Nos dois capítulos anteriores me dediquei à exposição de reflexões acerca do pensamento de um grupo de autores que discutiram a teoria econômica de Marx. Como observei no Primeiro Excurso, o enfoque de tais autores se limita à análise dos textos de Marx e de alguns marxistas, o que nos permite classificá-los como estudos de teoria marxista. Ao mesmo tempo, um dos autores considerados – David Harvey – apesar de também fazer uma discussão teórica dos textos de Marx é caracterizado por uma tentativa de ir além de tal discussão. Esta observação não se pretende uma crítica àqueles estudos teóricos, e sim uma constatação de que são dois enfoques diferentes. O enfoque da análise teórica do pensamento de Marx é indispensável para que se entenda com precisão do que trata este autor, procurando assim evitar as interpretações vulgares que tanto marcaram a tradição marxista. Desta forma, este tipo de estudo jamais pode ser preterido em nome de análises digamos mais empíricas ou mais históricas da realidade capitalista. Por outro lado – a não ser que se tenha como objetivo estudar teoricamente a obra de Marx (a exemplo do que fazem Fausto, Grespan, Belluzzo e muitos outros) – em estudos que pretendam se apoiar nesta obra para decifrar a realidade do capitalismo de nossos dias, sem dúvida é preciso superar Marx.

Nos próximos capítulos muitos dos autores considerados adotam de diferentes maneiras a perspectiva de superação do pensamento de Marx o que acaba dando, desta forma, o tom do que seguirá. Mas antes de adentrarmos nesta última parte do trabalho é importante que se entenda com mais precisão do que se trata esta superação. Sobre isso, um curto apontamento já foi feito no Primeiro Excurso, quando afirmei que a superação do pensamento de Marx deveria ser como a Aufhebung hegeliana, isto é, uma superação que conserva o que foi superado. Mas vejamos mais concretamente o que significa isso no contexto do presente trabalho.

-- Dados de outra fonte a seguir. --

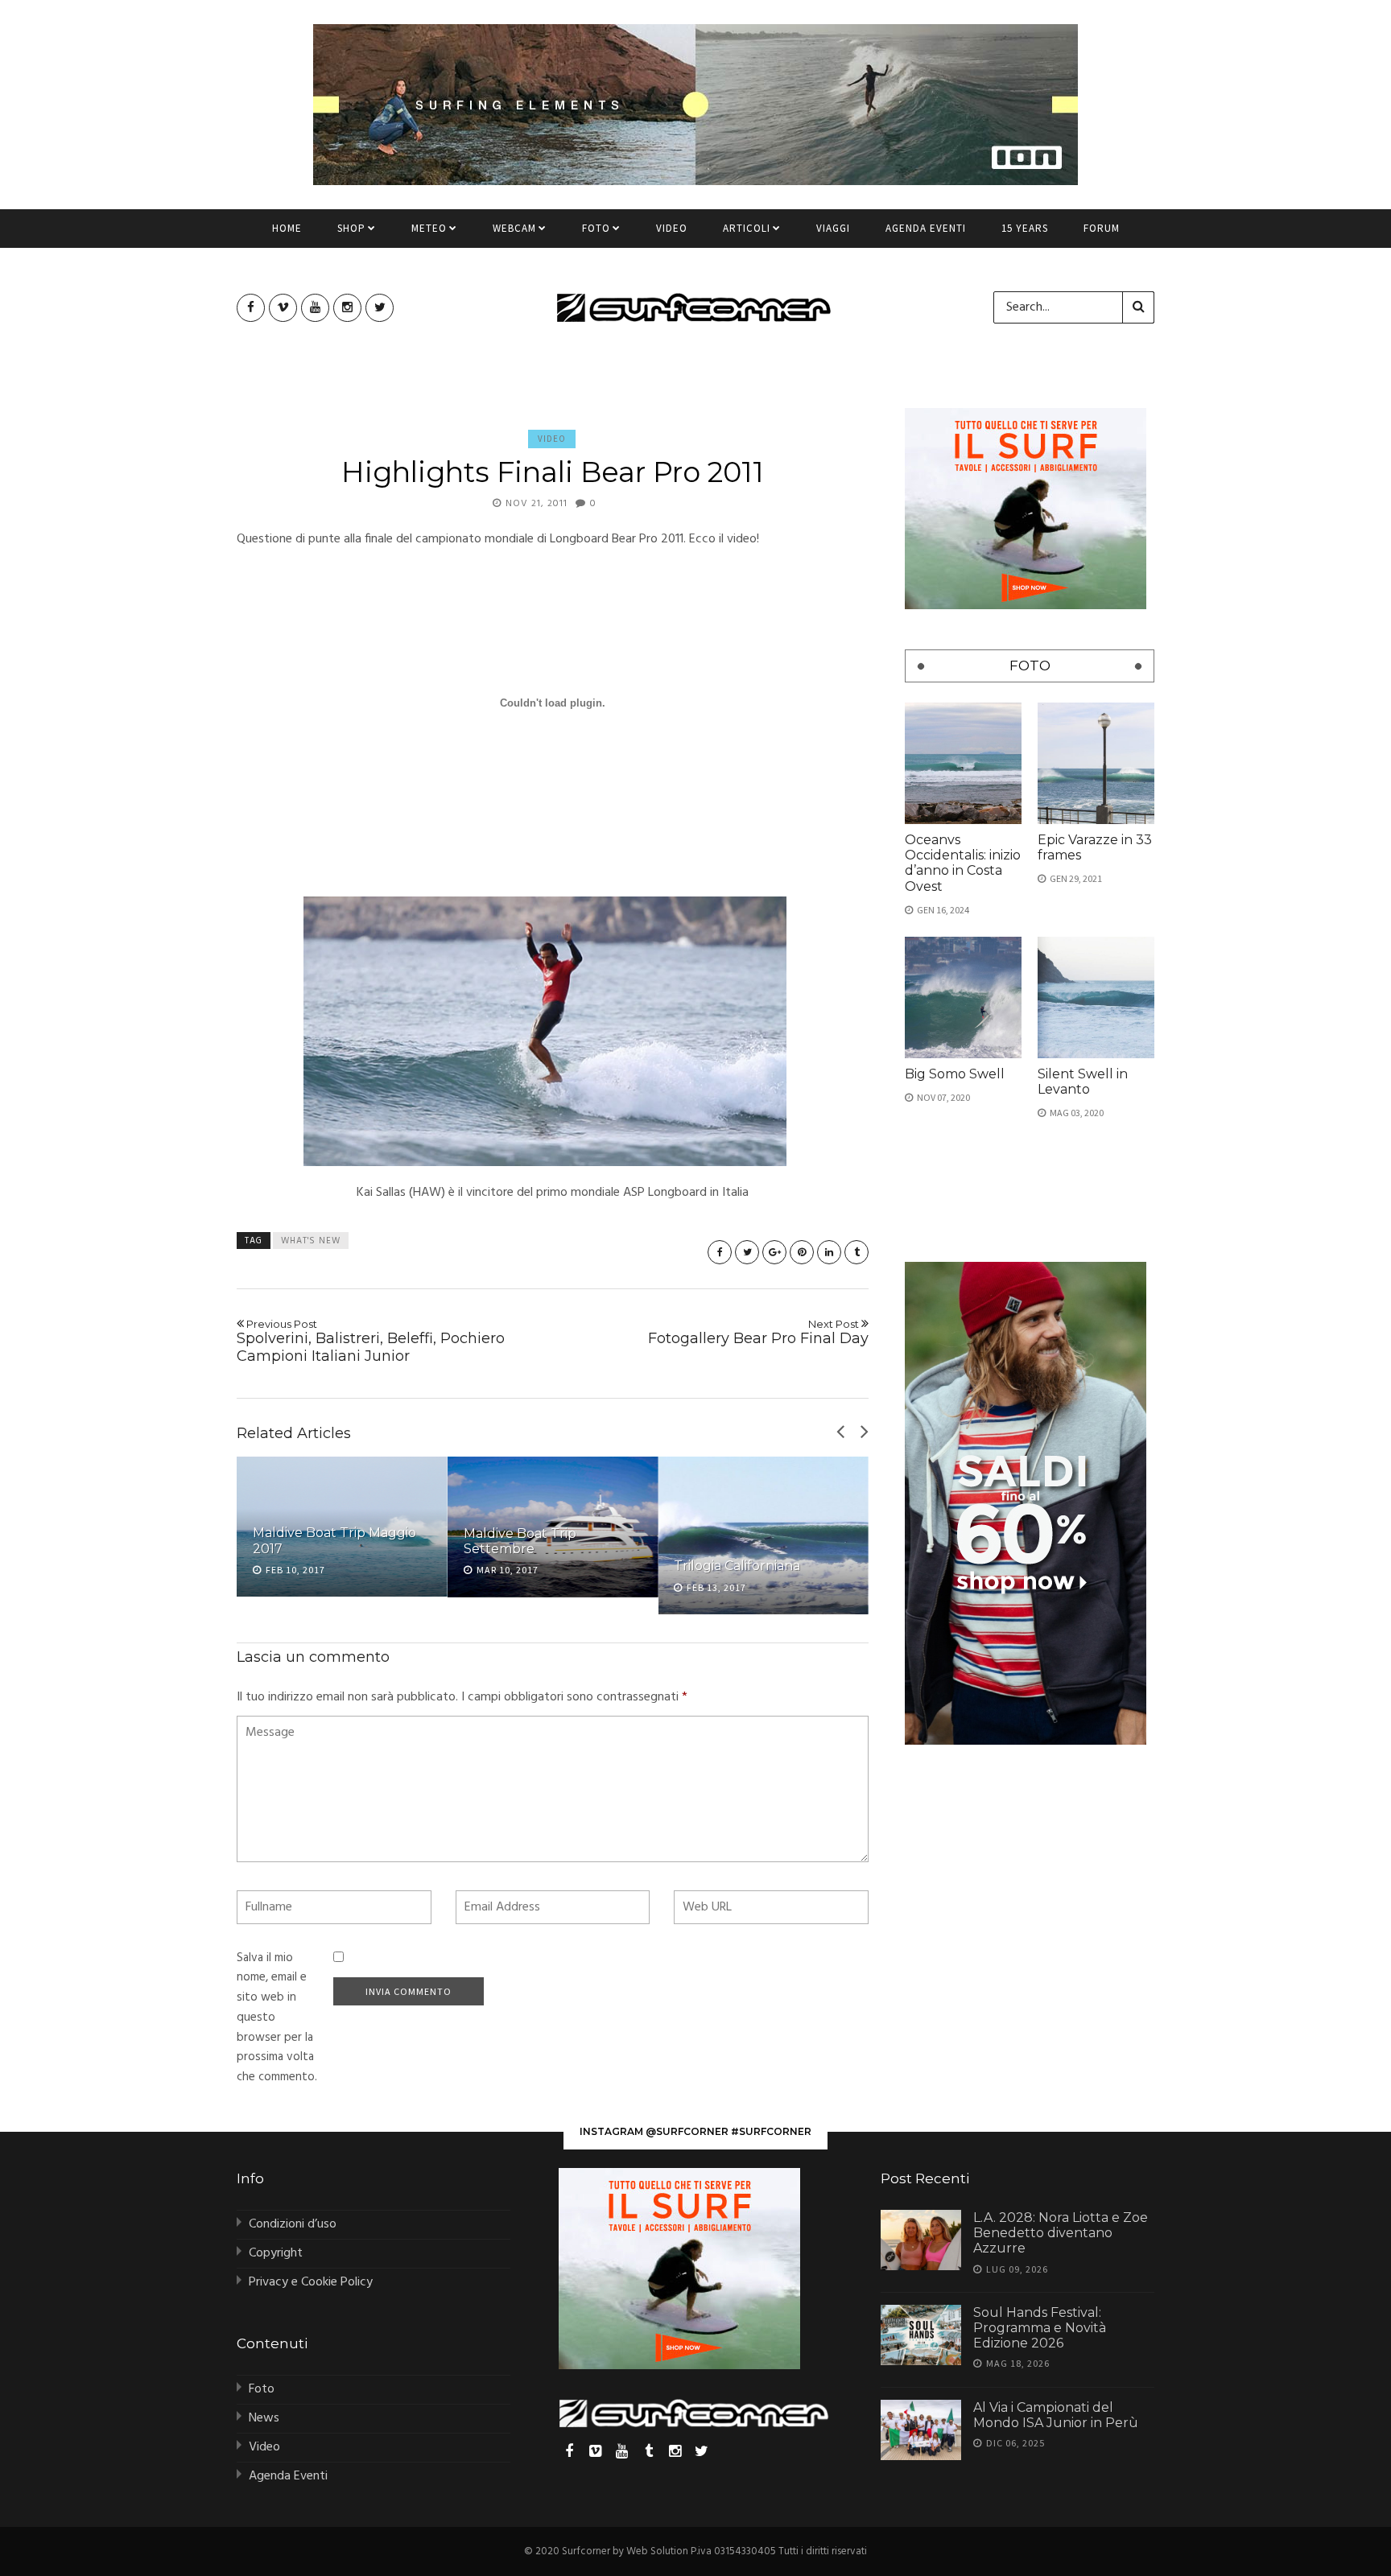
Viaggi (833, 228)
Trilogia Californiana (737, 1565)
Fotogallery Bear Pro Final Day (758, 1332)
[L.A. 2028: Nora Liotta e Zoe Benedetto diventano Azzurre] (921, 2240)
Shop (351, 228)
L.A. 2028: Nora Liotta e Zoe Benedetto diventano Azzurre (1060, 2233)
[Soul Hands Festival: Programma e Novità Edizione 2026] (921, 2335)
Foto (596, 228)
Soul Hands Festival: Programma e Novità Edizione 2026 (1039, 2328)
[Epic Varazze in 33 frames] (1096, 763)
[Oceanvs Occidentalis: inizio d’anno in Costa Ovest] (963, 763)
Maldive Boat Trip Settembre (520, 1541)
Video (671, 228)
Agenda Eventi (925, 228)
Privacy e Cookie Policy (311, 2282)
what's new (311, 1241)
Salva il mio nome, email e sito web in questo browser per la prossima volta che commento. (277, 2018)
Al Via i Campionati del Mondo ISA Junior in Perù (1055, 2415)
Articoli (746, 228)
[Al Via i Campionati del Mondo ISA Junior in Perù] (921, 2430)
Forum (1101, 228)
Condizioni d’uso (292, 2224)
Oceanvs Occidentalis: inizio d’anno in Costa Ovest (963, 863)
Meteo (429, 228)
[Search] (1138, 307)
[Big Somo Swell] (963, 997)
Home (287, 228)
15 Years (1024, 228)
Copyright (276, 2253)
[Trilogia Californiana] (763, 1535)
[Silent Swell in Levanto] (1096, 997)
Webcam (514, 228)
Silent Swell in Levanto (1083, 1081)
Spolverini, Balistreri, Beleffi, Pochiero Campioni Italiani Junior (371, 1341)
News (264, 2418)
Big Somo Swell (955, 1074)
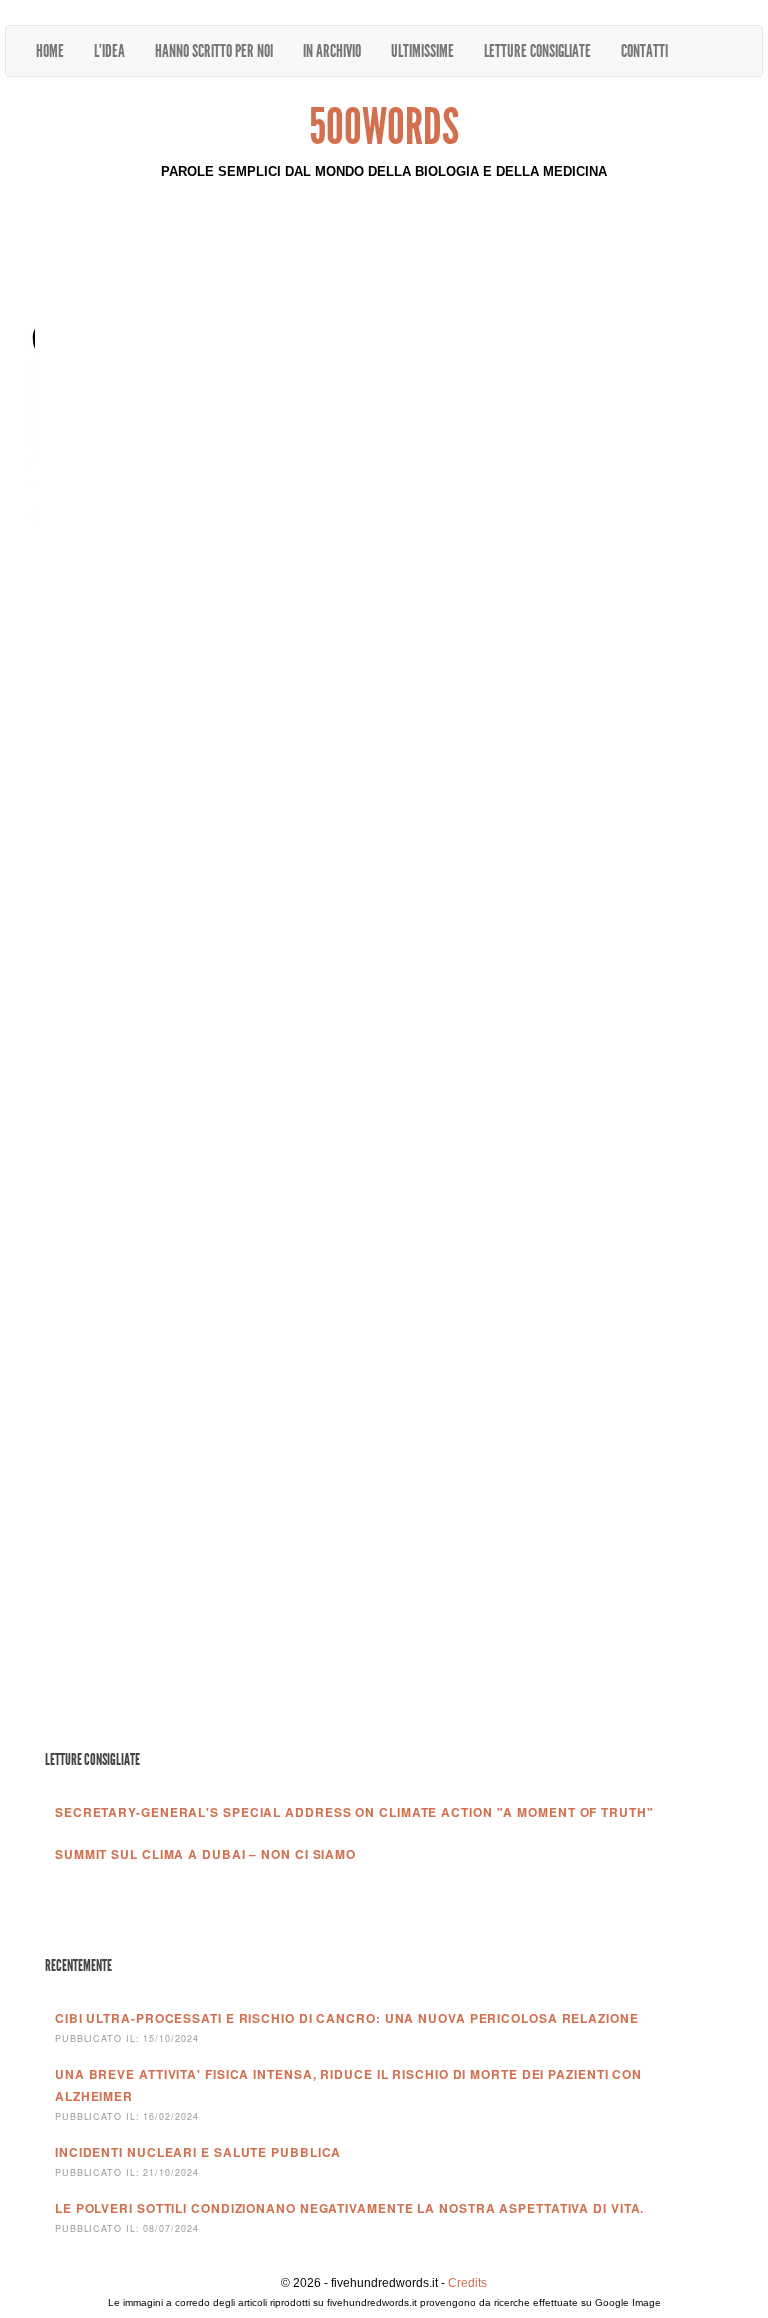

A obra econômica de Marx é marcada por uma escolha fundamental, qual seja, concentrar-se na lógica do capital como se ela fosse a mediação universal nas relações de poder que possibilitam a alguns controlarem o trabalho de outros. Isso, claro, para as sociedades nas quais dominem as relações de produção capitalistas. Assim sendo, não fazem parte das preocupações de Marx possíveis usos de métodos não econômicos para a efetivação do poder de classe. No caso de O Capital a grande (e importante) exceção é o capítulo sobre a acumulação primitiva, mas isso é claro porque, a priori, esta forma de

106 capitalistas passam a ser dominantes numa dada sociedade. Depois desta transição a lógica do capital se destaca como o principal nexo das relações de poder e, por isso, deve ser analisada em sua especificidade1.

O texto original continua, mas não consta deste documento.